# Work order
Without including any images, set down the records below exactly.

# Exercise data

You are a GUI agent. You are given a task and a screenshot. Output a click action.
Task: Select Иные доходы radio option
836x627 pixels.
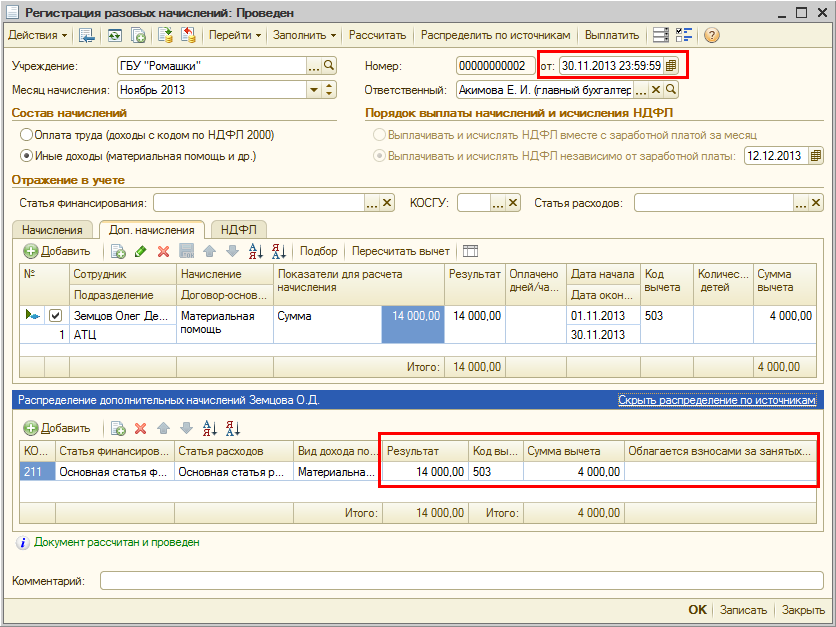pos(26,156)
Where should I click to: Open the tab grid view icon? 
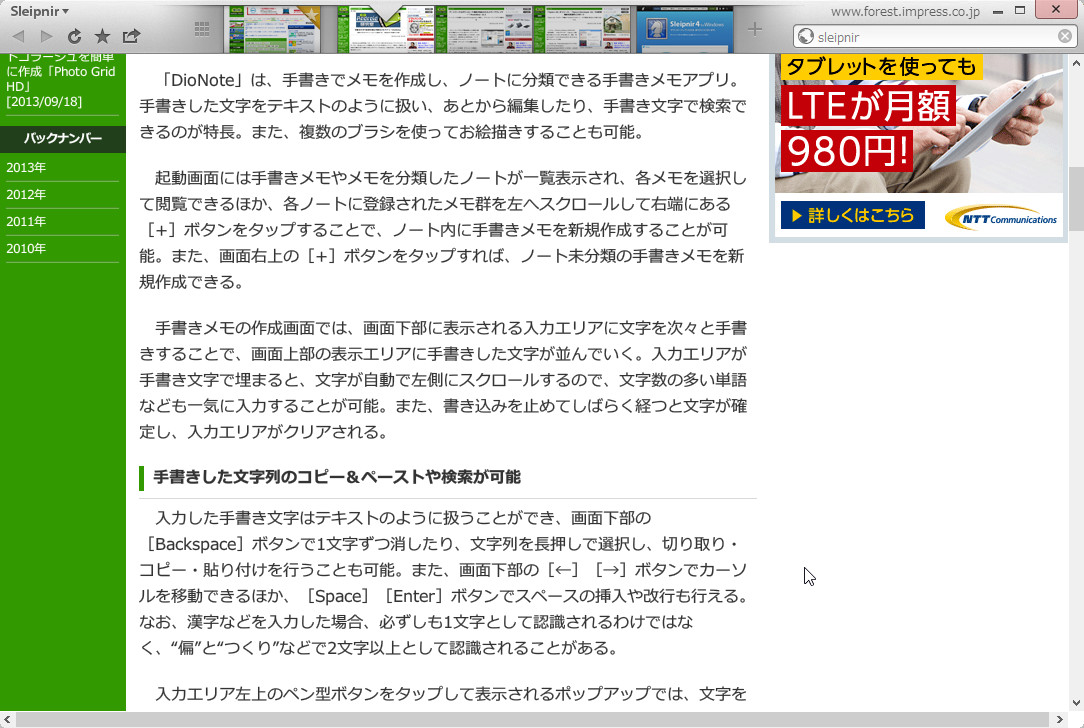pyautogui.click(x=200, y=28)
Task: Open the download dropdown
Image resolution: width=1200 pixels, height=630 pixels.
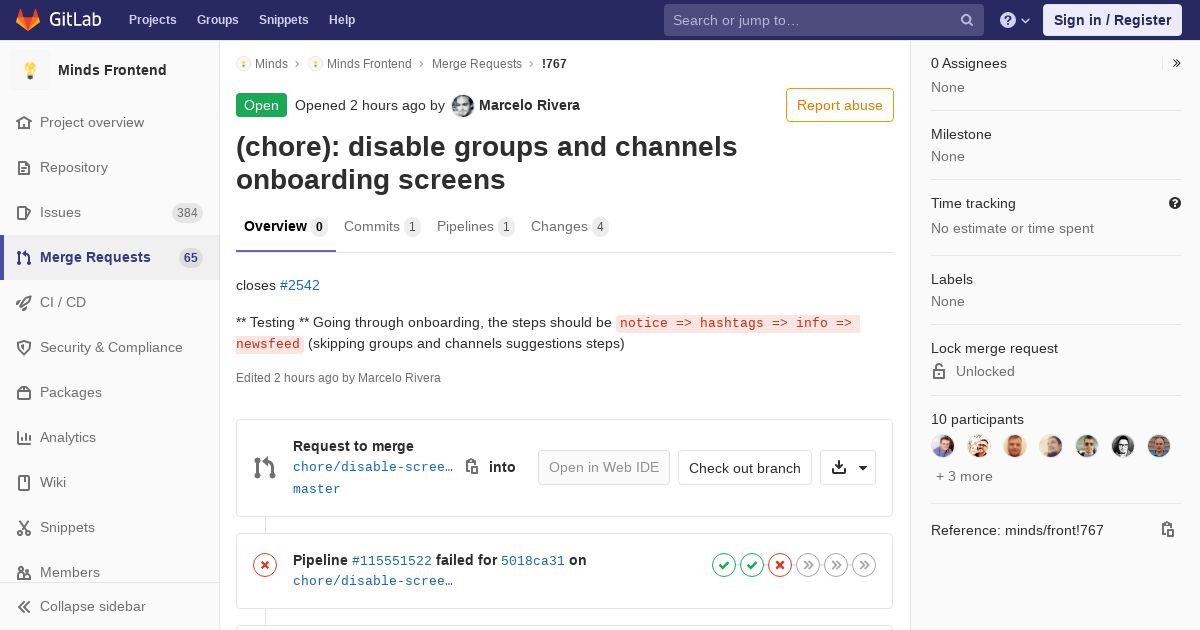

# Output
You are a GUI agent. You are given a task and a screenshot. Output a click action.
Task: Select Иные доходы radio option
836x627 pixels.
pos(26,156)
Where should I click to: Open the tab grid view icon? 
pyautogui.click(x=200, y=28)
Task: Open the download dropdown
Image resolution: width=1200 pixels, height=630 pixels.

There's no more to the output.